Begin THE RECORDS
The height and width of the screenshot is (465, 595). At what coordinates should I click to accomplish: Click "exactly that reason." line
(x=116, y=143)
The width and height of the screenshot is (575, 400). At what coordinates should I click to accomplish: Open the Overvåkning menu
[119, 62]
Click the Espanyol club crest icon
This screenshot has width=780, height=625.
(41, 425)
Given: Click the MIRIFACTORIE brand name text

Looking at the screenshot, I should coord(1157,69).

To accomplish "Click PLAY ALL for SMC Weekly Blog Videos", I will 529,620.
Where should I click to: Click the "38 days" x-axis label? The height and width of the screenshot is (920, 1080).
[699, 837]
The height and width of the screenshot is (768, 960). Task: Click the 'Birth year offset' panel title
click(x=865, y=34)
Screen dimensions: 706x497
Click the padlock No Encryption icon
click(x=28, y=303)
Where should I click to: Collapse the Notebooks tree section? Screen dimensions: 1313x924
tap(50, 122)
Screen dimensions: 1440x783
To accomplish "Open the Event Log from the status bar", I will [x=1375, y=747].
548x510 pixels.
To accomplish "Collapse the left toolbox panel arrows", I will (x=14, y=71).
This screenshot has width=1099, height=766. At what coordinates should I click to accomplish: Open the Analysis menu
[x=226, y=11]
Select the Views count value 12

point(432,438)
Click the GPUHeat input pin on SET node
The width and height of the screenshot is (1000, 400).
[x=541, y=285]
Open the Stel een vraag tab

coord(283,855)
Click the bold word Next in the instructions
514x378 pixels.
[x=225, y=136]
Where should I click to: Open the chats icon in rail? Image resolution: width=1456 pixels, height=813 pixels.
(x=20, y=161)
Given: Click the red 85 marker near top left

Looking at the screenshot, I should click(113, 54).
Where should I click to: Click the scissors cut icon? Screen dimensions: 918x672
End THE RECORDS
◆ **YOUR GOAL**: Reproduce verbatim every line from the one containing "The height and width of the screenshot is (768, 960)." through the final line of the records, inclusive.

◆ **EXERCISE RESULT**:
The height and width of the screenshot is (768, 960). Task: Click the 'Birth year offset' panel title
click(x=865, y=34)
Screen dimensions: 706x497
Click the padlock No Encryption icon
click(x=28, y=303)
Where should I click to: Collapse the Notebooks tree section? Screen dimensions: 1313x924
tap(50, 122)
Screen dimensions: 1440x783
To accomplish "Open the Event Log from the status bar", I will [x=1375, y=747].
548x510 pixels.
To accomplish "Collapse the left toolbox panel arrows", I will (x=14, y=71).
This screenshot has width=1099, height=766. At what coordinates should I click to accomplish: Open the Analysis menu
[x=226, y=11]
Select the Views count value 12

point(432,438)
Click the GPUHeat input pin on SET node
The width and height of the screenshot is (1000, 400).
[x=541, y=285]
Open the Stel een vraag tab

coord(283,855)
Click the bold word Next in the instructions
514x378 pixels.
[x=225, y=136]
Where should I click to: Open the chats icon in rail? Image resolution: width=1456 pixels, height=813 pixels.
(x=20, y=161)
Given: Click the red 85 marker near top left

Looking at the screenshot, I should click(113, 54).
Where should I click to: Click the scissors cut icon? Screen dimensions: 918x672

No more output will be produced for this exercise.